--- INPUT RECORDS ---

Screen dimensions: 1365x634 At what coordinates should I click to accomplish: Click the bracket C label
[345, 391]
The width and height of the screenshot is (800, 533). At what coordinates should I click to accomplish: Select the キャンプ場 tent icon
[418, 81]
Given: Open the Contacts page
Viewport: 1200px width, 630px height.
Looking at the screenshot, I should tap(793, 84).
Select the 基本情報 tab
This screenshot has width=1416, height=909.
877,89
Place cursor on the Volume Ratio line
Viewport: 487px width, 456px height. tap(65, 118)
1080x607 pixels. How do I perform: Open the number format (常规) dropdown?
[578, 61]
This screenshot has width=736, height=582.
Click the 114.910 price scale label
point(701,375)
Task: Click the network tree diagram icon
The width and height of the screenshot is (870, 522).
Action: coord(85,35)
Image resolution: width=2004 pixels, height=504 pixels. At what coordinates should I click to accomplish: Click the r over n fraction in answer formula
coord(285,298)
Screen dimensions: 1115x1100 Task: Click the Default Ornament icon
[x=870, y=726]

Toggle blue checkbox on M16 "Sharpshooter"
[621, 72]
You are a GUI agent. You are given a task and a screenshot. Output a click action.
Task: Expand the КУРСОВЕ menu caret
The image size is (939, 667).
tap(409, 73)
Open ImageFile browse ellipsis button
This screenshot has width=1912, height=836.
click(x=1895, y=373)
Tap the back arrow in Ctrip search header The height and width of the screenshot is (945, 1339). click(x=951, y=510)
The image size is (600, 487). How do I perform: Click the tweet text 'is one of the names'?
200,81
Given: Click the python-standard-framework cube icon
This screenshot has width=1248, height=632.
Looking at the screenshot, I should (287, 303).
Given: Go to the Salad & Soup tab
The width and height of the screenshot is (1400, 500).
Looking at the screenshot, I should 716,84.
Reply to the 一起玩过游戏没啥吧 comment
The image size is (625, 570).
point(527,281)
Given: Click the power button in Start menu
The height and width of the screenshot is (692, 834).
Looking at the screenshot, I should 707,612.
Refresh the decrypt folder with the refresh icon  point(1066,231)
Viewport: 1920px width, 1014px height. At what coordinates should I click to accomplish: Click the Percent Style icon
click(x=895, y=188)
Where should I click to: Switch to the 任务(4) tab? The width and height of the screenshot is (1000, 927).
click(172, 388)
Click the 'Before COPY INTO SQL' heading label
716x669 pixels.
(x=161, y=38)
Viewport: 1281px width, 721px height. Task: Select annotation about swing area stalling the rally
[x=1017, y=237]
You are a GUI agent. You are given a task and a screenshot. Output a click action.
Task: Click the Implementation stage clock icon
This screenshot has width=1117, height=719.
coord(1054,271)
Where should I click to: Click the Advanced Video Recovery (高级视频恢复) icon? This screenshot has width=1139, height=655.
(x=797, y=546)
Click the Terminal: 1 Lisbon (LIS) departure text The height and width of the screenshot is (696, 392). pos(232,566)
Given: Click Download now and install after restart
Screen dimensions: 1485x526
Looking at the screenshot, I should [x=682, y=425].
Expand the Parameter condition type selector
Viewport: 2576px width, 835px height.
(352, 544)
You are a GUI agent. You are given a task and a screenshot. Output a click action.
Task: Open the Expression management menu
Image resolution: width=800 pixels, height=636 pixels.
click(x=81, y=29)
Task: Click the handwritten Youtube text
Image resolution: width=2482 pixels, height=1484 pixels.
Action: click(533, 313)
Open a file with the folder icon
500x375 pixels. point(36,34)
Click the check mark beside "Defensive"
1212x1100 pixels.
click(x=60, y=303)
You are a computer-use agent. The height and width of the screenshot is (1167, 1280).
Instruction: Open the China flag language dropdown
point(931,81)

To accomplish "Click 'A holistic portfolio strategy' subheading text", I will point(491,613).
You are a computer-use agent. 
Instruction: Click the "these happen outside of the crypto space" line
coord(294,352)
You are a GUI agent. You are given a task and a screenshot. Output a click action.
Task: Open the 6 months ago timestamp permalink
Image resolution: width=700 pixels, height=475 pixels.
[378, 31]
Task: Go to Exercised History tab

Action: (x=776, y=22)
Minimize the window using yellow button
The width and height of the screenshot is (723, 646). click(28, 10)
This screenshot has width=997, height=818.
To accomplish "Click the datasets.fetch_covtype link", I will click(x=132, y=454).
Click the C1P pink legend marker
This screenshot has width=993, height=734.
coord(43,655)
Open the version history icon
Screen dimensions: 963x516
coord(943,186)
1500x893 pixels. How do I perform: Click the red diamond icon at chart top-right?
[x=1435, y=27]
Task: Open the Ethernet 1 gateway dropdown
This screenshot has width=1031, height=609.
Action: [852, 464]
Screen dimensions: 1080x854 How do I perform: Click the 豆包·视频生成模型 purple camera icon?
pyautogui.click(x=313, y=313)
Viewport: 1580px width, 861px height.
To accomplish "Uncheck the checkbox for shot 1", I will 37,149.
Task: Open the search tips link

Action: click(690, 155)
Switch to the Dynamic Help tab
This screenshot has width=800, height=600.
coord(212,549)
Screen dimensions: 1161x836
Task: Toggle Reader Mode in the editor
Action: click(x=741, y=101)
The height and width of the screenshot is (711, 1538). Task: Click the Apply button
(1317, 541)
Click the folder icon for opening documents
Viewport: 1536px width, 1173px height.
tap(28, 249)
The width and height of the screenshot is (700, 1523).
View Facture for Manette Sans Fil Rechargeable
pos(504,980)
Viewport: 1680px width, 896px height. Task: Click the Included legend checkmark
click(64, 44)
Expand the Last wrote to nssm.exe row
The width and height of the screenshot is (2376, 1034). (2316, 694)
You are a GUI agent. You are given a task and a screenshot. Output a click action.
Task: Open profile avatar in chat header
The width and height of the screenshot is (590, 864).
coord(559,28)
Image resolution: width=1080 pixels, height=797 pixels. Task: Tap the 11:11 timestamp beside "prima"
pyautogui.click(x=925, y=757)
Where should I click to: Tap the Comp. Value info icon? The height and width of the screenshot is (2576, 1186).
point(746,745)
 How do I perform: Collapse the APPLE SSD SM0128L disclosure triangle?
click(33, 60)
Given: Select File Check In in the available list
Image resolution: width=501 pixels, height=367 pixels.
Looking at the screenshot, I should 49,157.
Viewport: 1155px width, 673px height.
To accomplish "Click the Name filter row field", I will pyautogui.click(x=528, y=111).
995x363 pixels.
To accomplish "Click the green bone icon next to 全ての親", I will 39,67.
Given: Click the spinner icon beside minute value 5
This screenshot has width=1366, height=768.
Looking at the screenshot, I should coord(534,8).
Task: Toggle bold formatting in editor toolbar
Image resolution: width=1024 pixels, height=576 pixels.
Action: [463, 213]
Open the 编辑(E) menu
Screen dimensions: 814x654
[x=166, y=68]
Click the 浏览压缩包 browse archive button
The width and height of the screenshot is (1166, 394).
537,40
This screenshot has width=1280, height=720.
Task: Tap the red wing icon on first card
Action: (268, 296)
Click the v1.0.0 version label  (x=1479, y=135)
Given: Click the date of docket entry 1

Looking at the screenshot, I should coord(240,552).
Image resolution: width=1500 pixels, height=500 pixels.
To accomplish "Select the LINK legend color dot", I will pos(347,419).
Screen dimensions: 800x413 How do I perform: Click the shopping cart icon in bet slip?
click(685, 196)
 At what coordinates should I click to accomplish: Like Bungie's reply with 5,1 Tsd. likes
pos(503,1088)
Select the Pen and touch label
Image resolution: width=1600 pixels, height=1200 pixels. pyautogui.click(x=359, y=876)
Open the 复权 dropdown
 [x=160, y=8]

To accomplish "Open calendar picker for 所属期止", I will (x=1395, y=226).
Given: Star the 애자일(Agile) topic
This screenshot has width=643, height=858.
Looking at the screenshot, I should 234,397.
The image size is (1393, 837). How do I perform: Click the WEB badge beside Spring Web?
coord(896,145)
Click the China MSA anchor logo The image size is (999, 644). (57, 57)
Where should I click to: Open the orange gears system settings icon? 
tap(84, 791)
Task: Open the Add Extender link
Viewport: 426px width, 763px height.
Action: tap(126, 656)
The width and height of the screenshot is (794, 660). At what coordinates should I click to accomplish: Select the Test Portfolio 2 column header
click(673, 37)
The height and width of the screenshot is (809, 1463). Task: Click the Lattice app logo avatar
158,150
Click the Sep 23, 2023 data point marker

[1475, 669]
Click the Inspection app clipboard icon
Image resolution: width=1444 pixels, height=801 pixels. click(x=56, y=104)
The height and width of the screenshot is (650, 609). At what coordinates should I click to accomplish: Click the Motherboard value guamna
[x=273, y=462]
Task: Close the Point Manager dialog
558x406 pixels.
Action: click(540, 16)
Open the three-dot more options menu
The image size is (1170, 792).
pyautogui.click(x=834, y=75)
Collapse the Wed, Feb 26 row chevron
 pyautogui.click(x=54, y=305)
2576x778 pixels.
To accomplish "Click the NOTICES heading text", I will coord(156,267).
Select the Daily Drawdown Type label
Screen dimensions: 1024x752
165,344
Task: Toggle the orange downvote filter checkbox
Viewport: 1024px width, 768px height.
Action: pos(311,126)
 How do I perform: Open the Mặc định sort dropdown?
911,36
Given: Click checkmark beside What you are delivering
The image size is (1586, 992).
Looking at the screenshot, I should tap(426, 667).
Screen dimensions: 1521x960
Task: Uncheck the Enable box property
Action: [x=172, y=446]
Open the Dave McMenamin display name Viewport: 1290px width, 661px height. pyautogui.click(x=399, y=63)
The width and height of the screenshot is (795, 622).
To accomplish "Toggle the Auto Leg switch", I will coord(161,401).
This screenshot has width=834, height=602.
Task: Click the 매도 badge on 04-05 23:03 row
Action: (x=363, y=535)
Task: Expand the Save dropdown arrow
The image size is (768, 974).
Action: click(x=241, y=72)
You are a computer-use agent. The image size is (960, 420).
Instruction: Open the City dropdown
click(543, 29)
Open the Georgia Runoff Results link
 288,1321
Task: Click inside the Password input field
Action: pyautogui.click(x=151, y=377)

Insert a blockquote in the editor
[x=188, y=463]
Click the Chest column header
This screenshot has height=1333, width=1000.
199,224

---

_EXERCISE:_ Looking at the records above, say how many lines contain the string "computer". Give the number and no other words.

_TASK SOLUTION:_ 3